• _Aim of the exercise_: Report each line below that contains the string "label", copying every such line in full.

• _Provided data_:
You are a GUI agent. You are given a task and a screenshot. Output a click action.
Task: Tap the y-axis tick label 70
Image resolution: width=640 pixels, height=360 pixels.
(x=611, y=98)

--

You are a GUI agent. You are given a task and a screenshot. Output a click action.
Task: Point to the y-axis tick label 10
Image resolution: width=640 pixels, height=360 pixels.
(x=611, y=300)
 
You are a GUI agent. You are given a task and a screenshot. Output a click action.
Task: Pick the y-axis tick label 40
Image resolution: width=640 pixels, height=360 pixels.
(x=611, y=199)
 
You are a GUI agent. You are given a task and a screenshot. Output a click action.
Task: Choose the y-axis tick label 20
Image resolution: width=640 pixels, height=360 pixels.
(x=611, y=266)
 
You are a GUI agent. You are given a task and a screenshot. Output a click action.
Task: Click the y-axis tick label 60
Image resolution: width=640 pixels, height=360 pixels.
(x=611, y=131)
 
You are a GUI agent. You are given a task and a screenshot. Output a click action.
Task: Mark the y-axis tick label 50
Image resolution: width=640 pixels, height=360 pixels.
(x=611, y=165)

* * *

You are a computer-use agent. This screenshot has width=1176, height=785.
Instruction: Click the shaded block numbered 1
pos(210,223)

• _Reply to the exercise_:
Task: Tap the y-axis tick label 70
Task: Point to the y-axis tick label 10
Task: Pick the y-axis tick label 40
Task: Choose the y-axis tick label 20
Task: Click the y-axis tick label 60
Task: Mark the y-axis tick label 50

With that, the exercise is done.